Royal Dutch Shell said Wednesday it will pay the equivalent of $20.46 in cash and stock for each share of BG Group, 50 percent more than Tuesday’s closing price. The deal will boost Shell’s oil and gas reserves by 25 percent, including offshore projects in Australia and Brazil, and give it a bigger presence in the fast-growing liquefied natural gas market, Shell said.

Other energy giants may follow suit as they look to boost growth through acquisitions after increased production in the U.S. helped trigger a plunge in oil prices. The last wave of oil mergers took place in the 1990s after new production from the North Sea, Alaska and Mexico led to excess global capacity and companies linked up to protect themselves or bought weaker rivals at lower prices.

“Will this be the opening shot in a new wave of mega-mergers like the 1990s?” asked Christian Stadler, associate professor of strategic management at Warwick Business School in Britain. “Quite a few oil companies are under cost pressure with no sense of the oil price recovering. Companies had got used to $100 a barrel, and many need $40 to $60 to break even. So we could see more of these deals.”
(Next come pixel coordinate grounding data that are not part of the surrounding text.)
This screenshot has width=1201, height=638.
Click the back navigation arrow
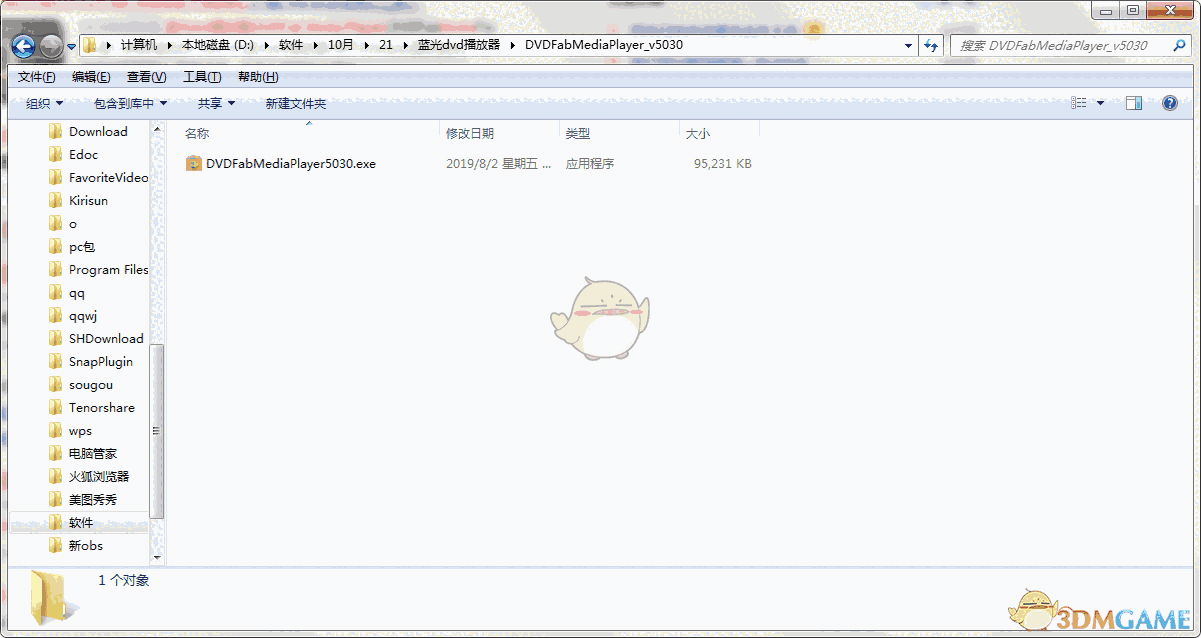coord(22,45)
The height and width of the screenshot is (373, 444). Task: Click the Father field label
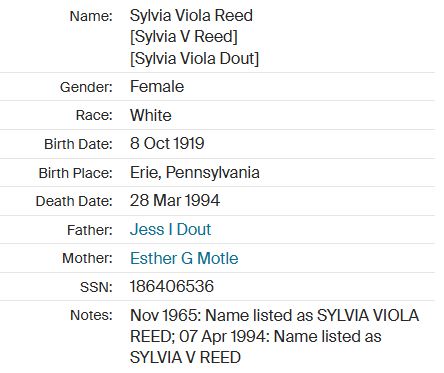90,230
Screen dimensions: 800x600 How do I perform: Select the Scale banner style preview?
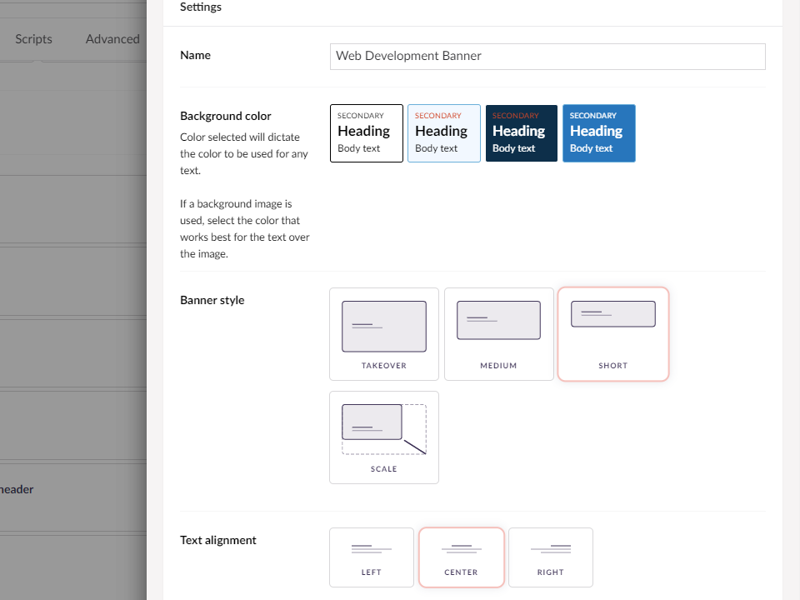tap(384, 437)
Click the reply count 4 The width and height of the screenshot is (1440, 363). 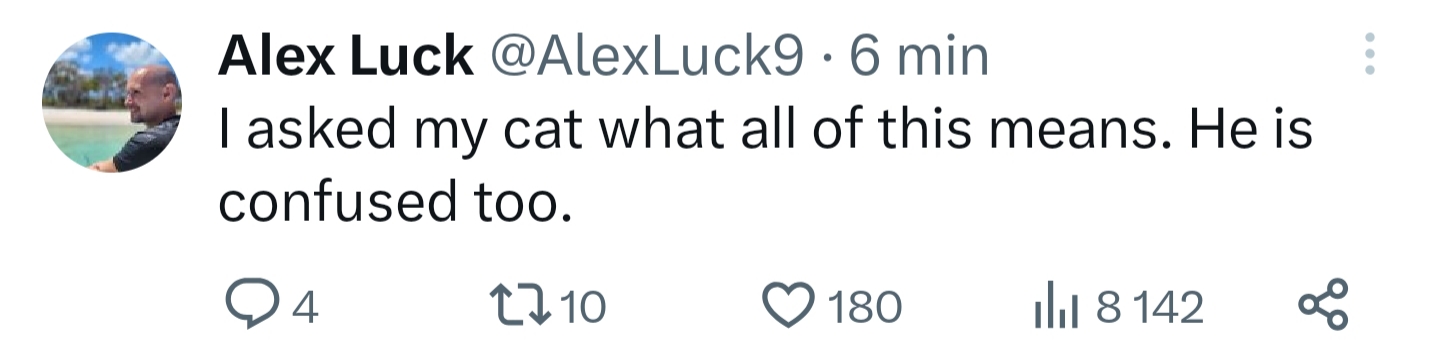point(307,308)
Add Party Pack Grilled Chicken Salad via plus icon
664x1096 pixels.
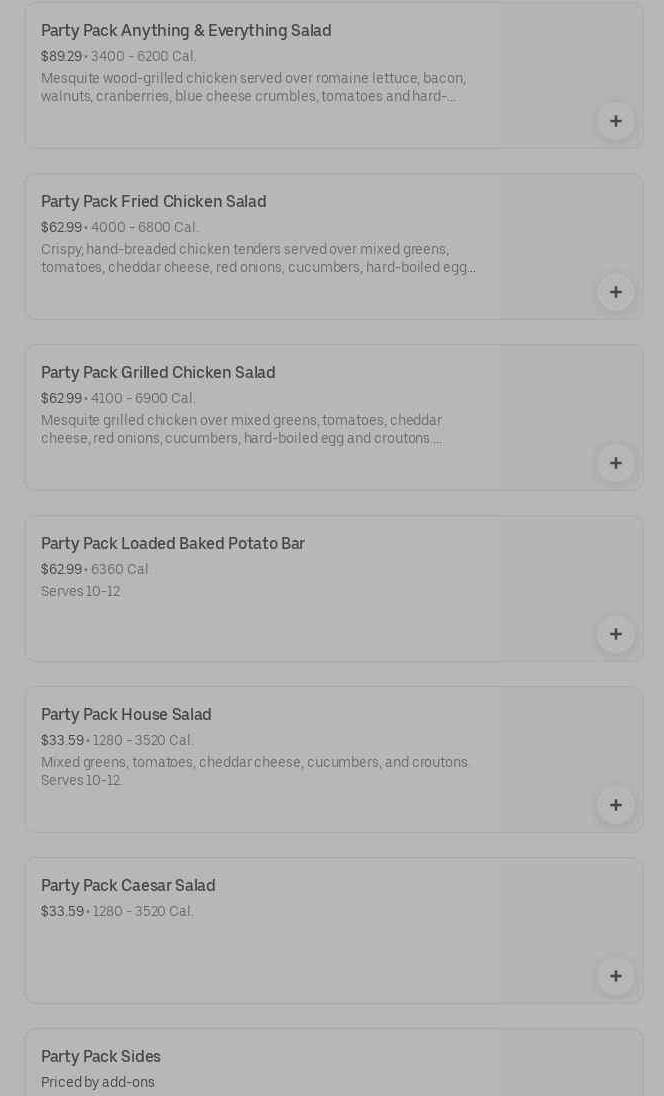[x=615, y=463]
The international price of crude oil has plunged from more than $115 a barrel last summer to a low around $45 before recovering somewhat in recent weeks to trade at $58 a barrel Wednesday. Global natural gas prices also have dropped, because most of the natural gas traded internationally is linked to the price of oil.

Analysts at Wood Mackenzie say low prices have prompted most major oil companies to weigh acquisitions, although few have the size or resources to pull off a mega-merger. Exxon made the last giant deal when it bought XTO Energy for $31 billion in 2009.

The takeover of BG Group allows Shell to replace reserves at a time when exploration budgets are being cut and after its attempts to join the U.S. shale boom did not amount to much, Stadler said.